OBJECTIVE = Restate the passage of the Sherlock Holmes review that begins at the words "With absolute seriousness" and stops after "closely, and, well.", changing "intrepid" to "daring".

PAGE TEXT =
** begin **

A second Sherlock Holmes pastiche from the pen of Robert J. Harris, The Devil’s Blaze (2022) sees him once again take his cue from the Second World War setting of the Basil Rathbone films rather than Arthur Conan Doyle’s original Victorian milieu.
As with his debut in this series, A Study in Crimson (2020), we begin with Holmes consulted on a minor case — the vanishing of a painting of a vampire — which, this time around, isn’t quite as successful as the impossible disappearance which started the first book. In both cases, this little episode will have zero bearing on what is due to unfold, and it’s to be wondered if Harris wrote these as a sort of homage to the short stories, since each would work perfectly well in isolation. Indeed, a collection of shorter tales from Harris would be a very welcome addition to this undertaking.
Following hard upon, Holmes is consulted in the matter of a variety of men who have been bursting into flames:
“As yet we have found no connection to any human agency,” said Shore. “This fire seems to strike like lightning. If it was more random in its targets, we might shrug it off, but the victims — Major General Talman, Sir Leopold Denby, Dr Wallace Carew — such men have surely been specifically singled out for assassination.”
“Talman was incinerated during a staff meeting with some of his junior officers,” said Colonel Lawford.
“Sir Leopold burst into flames while at home with his wife,” added Lloyd, “and Carew was consumed by fire in the middle of the street before a score of horrified witnesses.”
Partnered up with an expert, whose identity the military types will not disclose to Holmes and Watson, referring to them only to as “M”…
Irked by such foolishness, I could not refrain from commenting, “Well, I hope the alphabet contains sufficient letters to encompass all your security needs.”
With absolute seriousness he said, “We also have numbers,” and then hung up.
…our intrepid duo are swept to an analog for Bletchley Park to meet this person with whom they have been instructed to work closely, and, well.

Now, look. I don’t want to make a big deal out of this, but I think it’s a shame that Harris himself spoils the identity of M in both his preface and — in case you skipped over that — the epigram which opens the book. We’re only about a fifth of the way in when we meet M, and the fact that I’m going on about it at all will give, like, everyone an idea of who it is, but it would have been better to launch this as a surprise rather than tell everyone up front “Professor Moriarty is going to be in this one”.

** end **

INFORMATION SUPPLIED =
** begin **

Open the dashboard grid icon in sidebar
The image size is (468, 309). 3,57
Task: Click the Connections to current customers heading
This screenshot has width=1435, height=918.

** end **

THE OUTPUT =
With absolute seriousness he said, “We also have numbers,” and then hung up.
…our daring duo are swept to an analog for Bletchley Park to meet this person with whom they have been instructed to work closely, and, well.